Let’s get something out of the way first – fur, or even more ridiculously ‘fake fur’ coats are absolutely horrible. I see all sorts of idiots wearing them in London, especially at my uni, and they all look crap. You won’t be surprised to find that Carrie is sporting a particularly nasty one in this first episode of season two.
This episode seems to be about break ups and how to deal with them, despite Carrie necking a baseball player who ‘bats’ for the ‘Yankees.’ I’m a big fan of most sport, but even I can’t get excited over glorified rounders.

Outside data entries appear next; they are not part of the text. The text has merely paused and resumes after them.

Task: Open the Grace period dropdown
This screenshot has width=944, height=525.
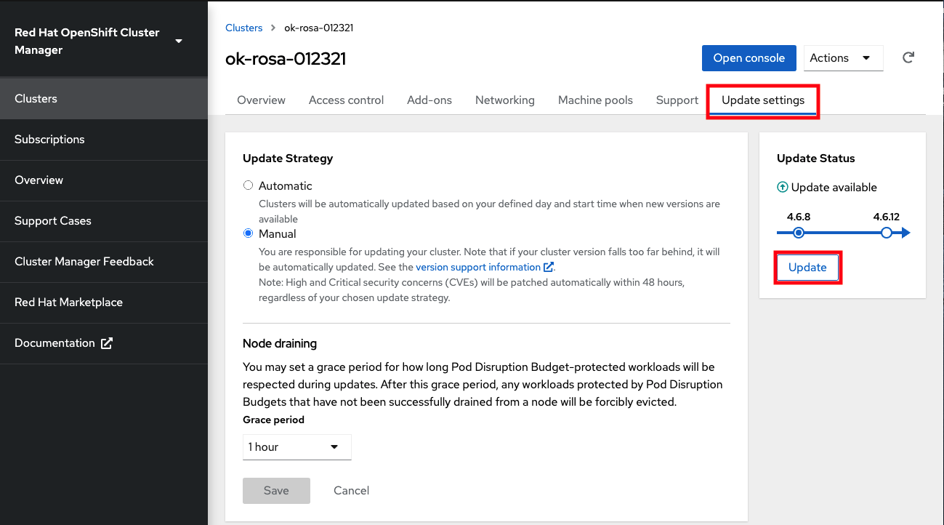Action: click(296, 447)
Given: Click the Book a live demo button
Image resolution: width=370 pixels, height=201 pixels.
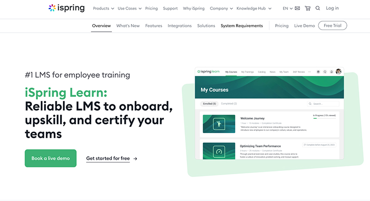Looking at the screenshot, I should pos(50,158).
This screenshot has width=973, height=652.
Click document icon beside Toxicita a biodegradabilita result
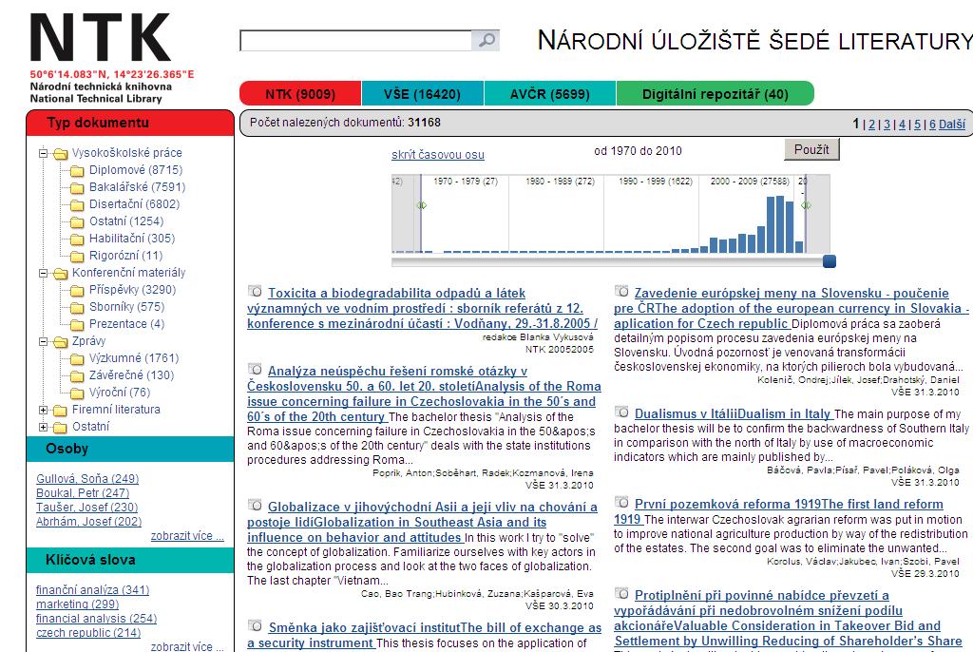tap(255, 292)
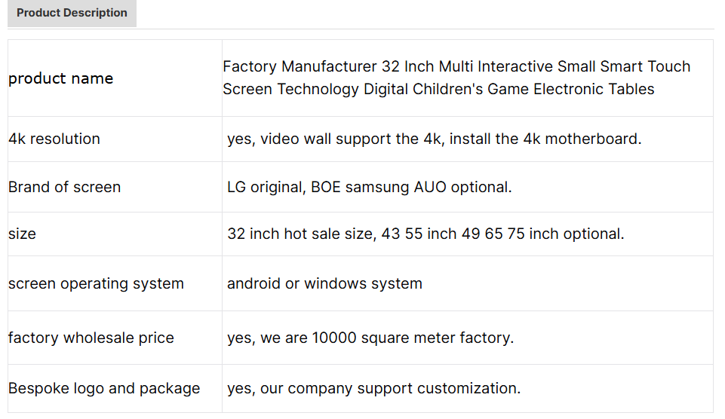Click the '4k resolution' row label
725x419 pixels.
tap(54, 139)
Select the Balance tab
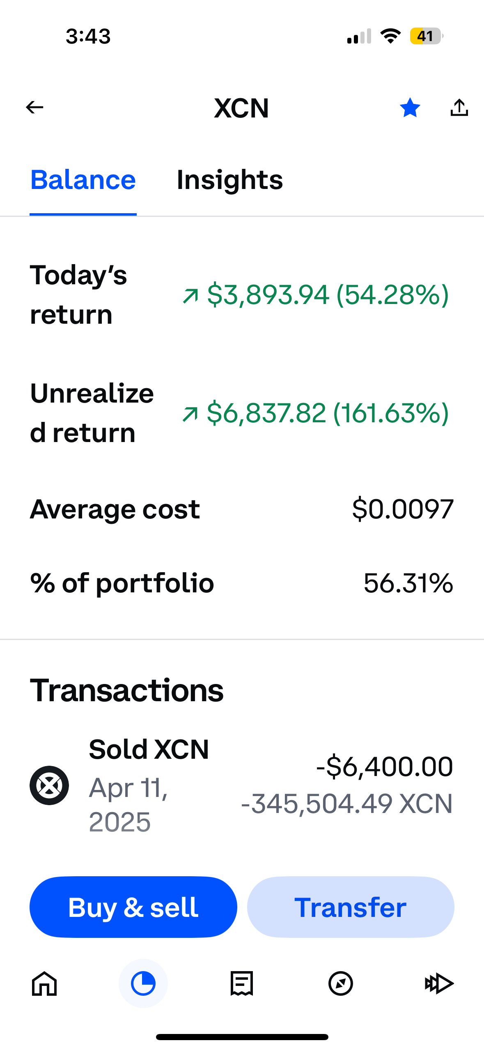The image size is (484, 1050). pyautogui.click(x=83, y=180)
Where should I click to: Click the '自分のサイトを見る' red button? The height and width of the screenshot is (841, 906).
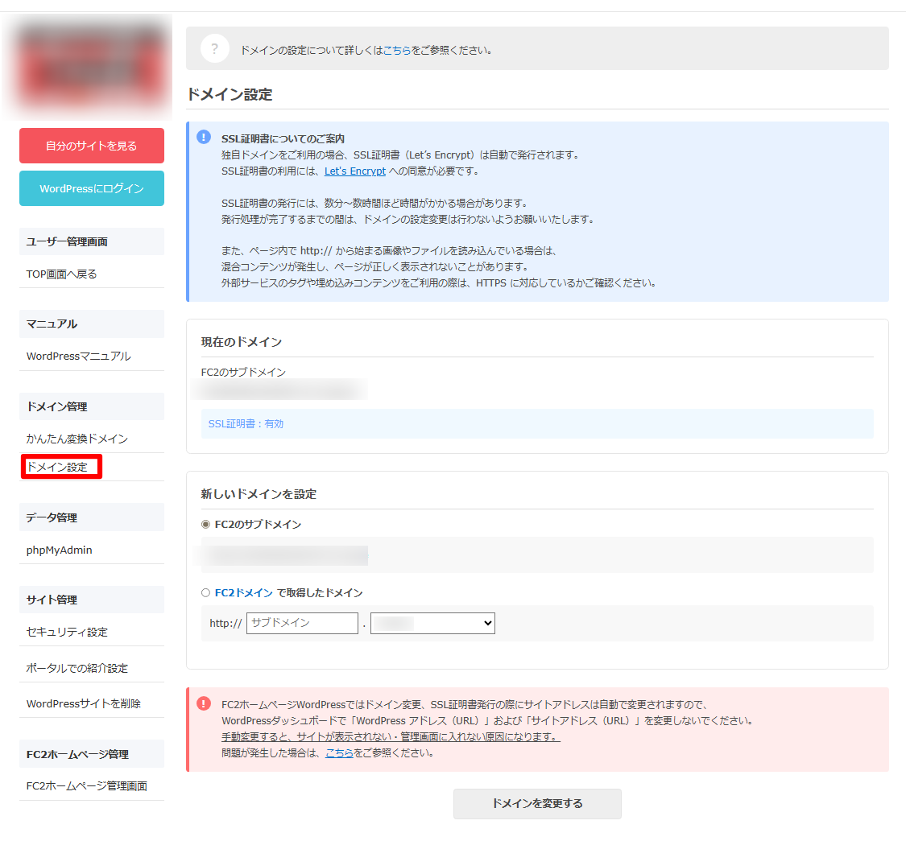click(92, 146)
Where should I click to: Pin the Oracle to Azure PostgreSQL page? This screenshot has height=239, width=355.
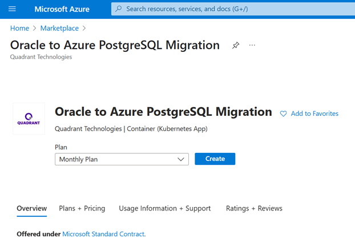coord(236,46)
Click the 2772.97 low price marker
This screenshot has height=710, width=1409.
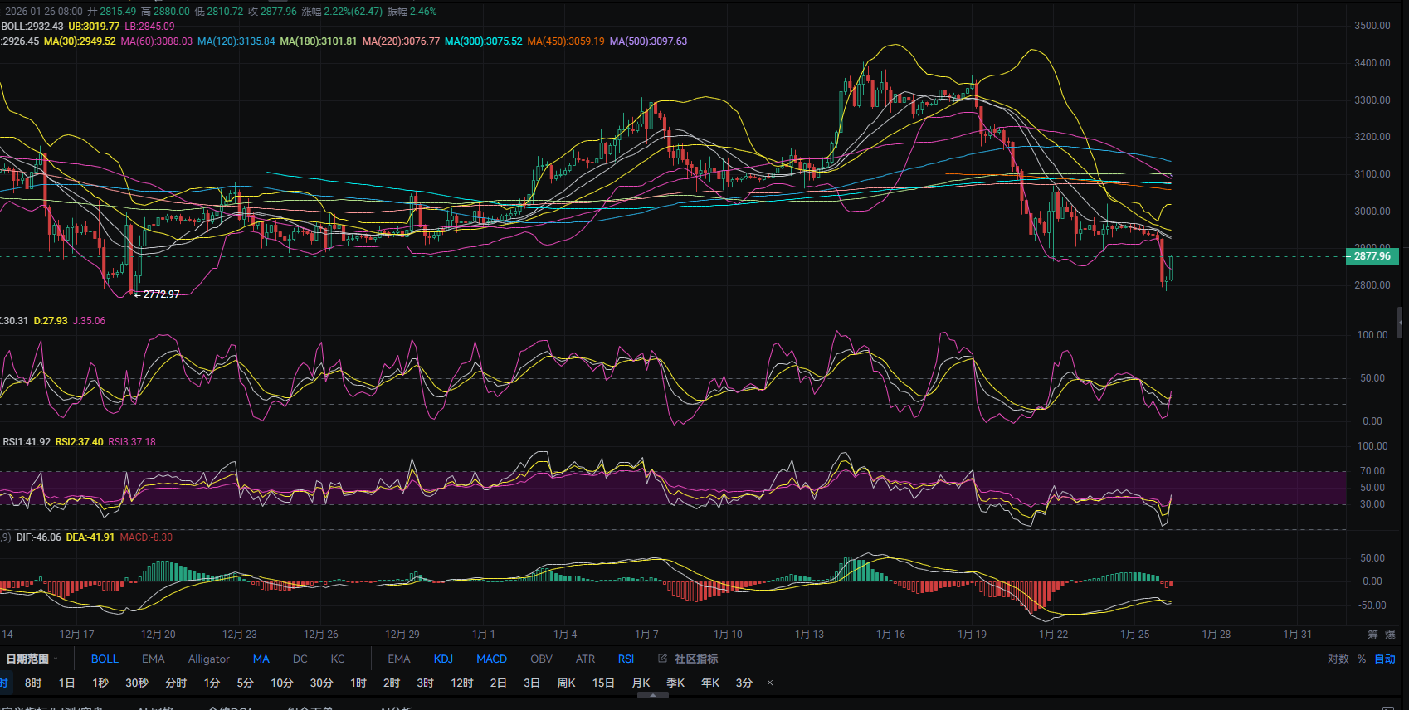point(160,294)
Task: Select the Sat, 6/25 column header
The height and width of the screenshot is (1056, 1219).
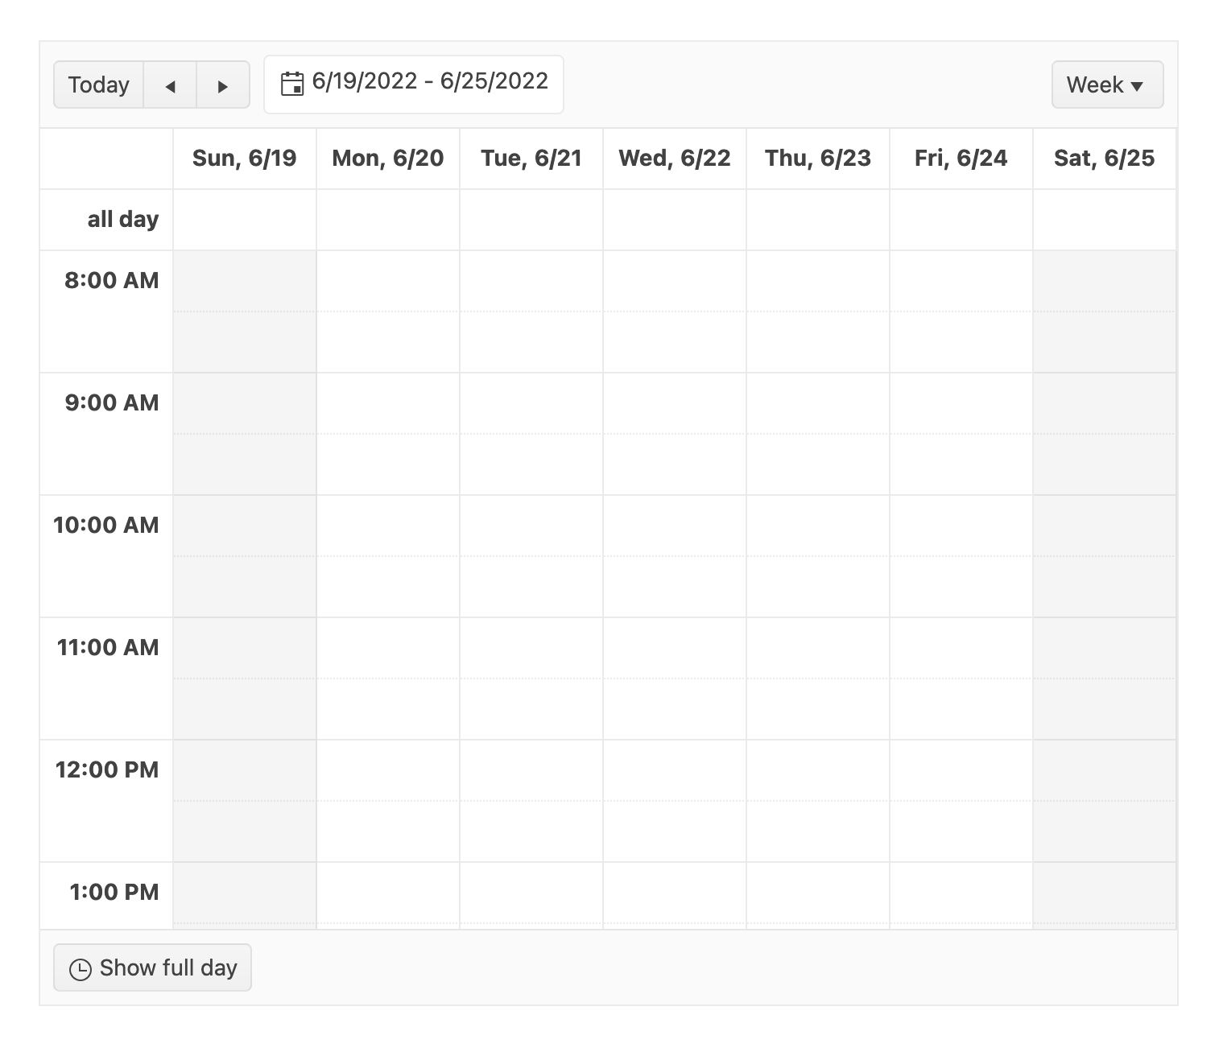Action: (1104, 159)
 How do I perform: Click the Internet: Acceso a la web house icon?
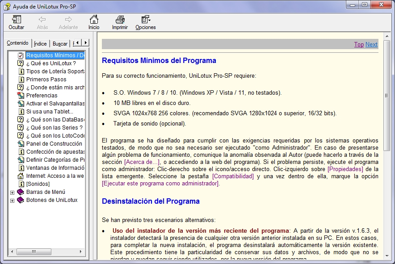[21, 176]
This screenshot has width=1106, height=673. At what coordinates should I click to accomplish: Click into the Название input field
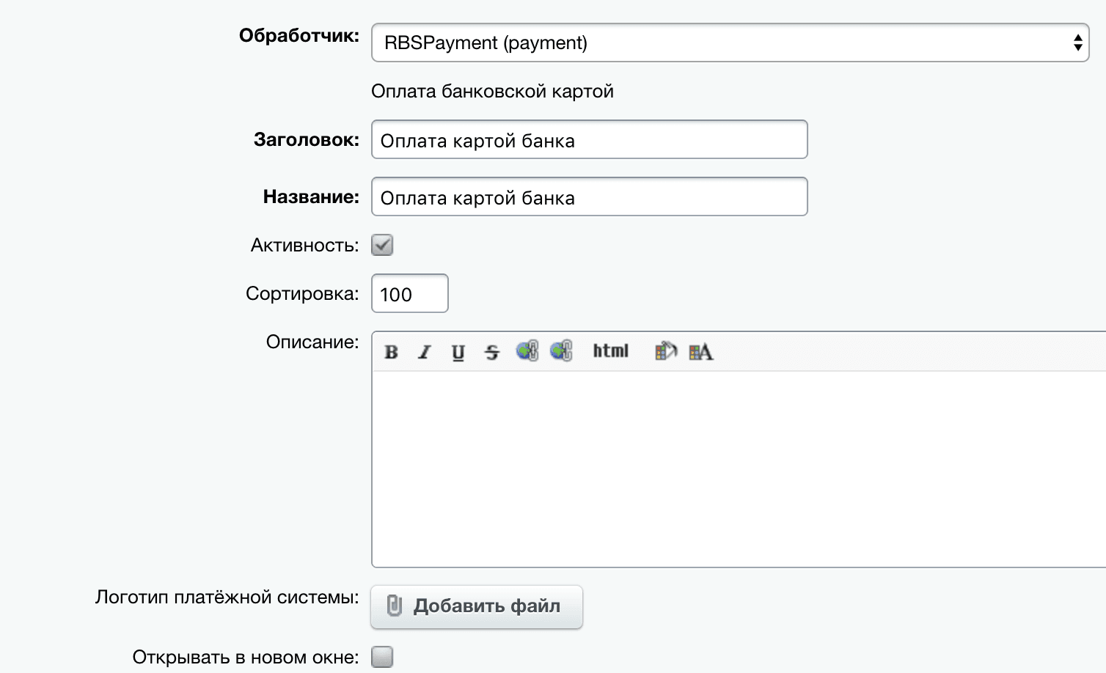coord(589,197)
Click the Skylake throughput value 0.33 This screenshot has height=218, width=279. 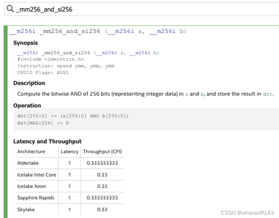102,209
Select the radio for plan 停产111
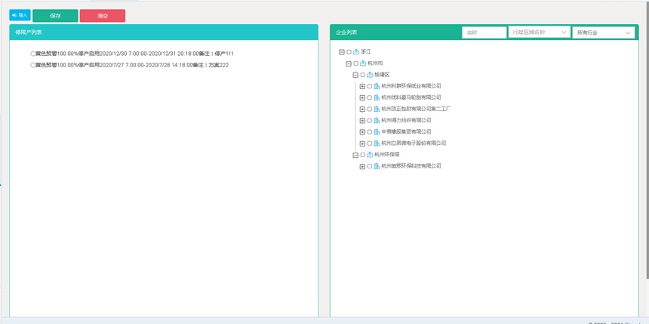This screenshot has width=649, height=324. 33,54
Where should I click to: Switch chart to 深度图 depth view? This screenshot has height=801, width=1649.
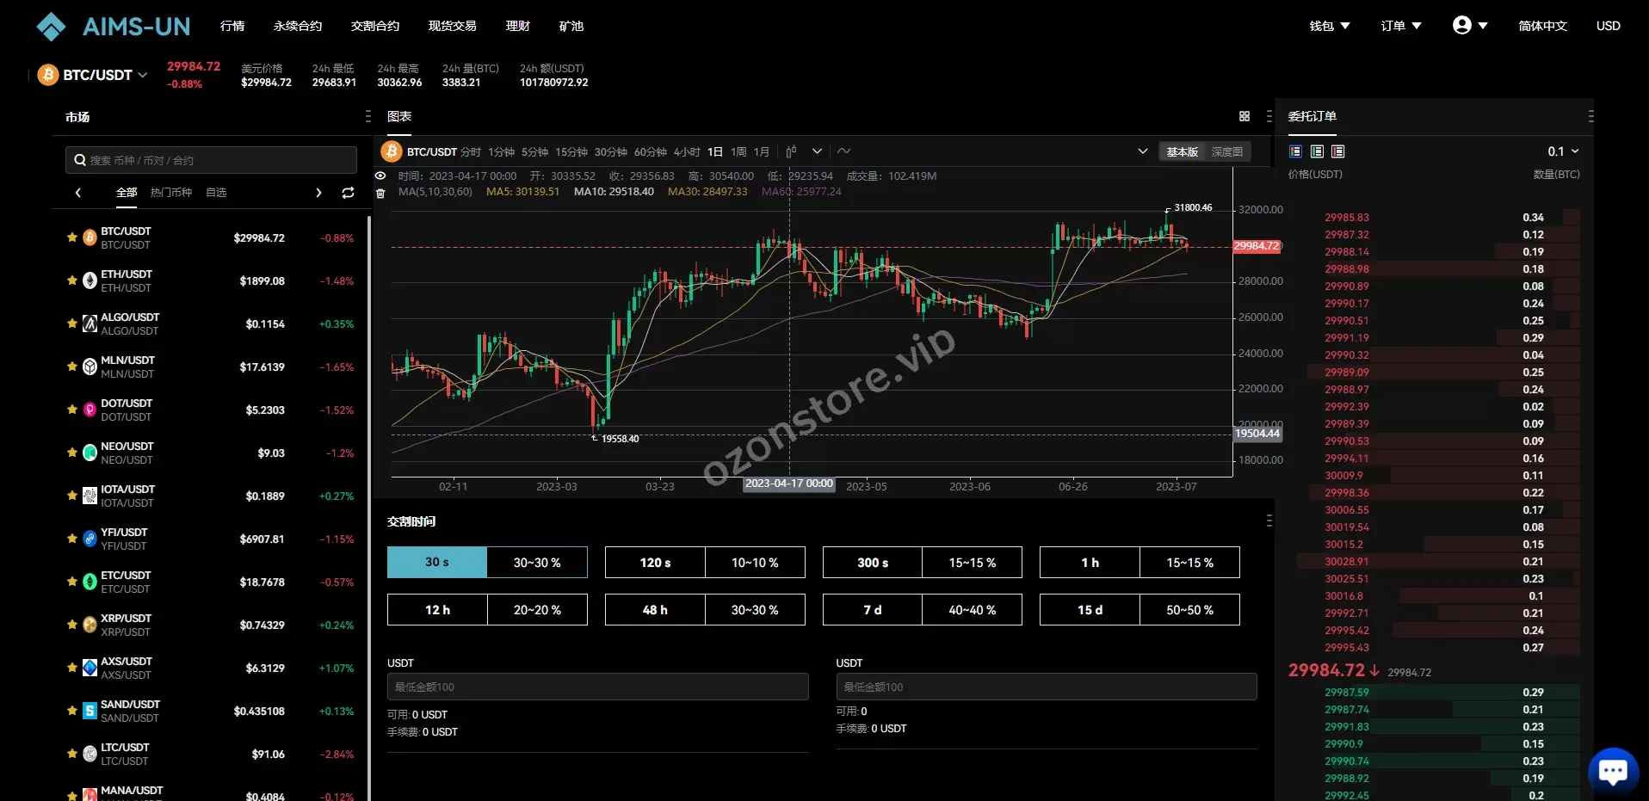pos(1226,151)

Carrie is getting over Big anyway, and we find out that my old favourite Miranda also holds bitterness towards someone who left her ‘two years ago,’ – surely the most sensible man since whomever decided that D-Day was gonna be a good idea.
A big discussion in the episode, was that of how do they get over ex’s? Whilst Carrie tried the age old tactic of avoidance, she turned out to be more Shannon Matthews, than Maddie McCann – plus more ugly. Seeing Big at the end of the episode reminded Carrie of all the good times they had shared, as his big bear like paw gripped her shoulder like a particularly furious wank.
Despite all this being Carrie-centric, the main character in the episode was unfortunately Miranda. As the girls were yet again discussing everything to do with men whilst supping orange juice in a restaurant somewhere, Miranda snapped just like Ken Shamrock, and went on a rather impressive rant, wondering why such intelligent women were reduced to constantly discussing men like that was the only thing important. However, just as I was all set to love her – you see her wearing fucking dungarees again, which managed to be even uglier than those bloody fur coats.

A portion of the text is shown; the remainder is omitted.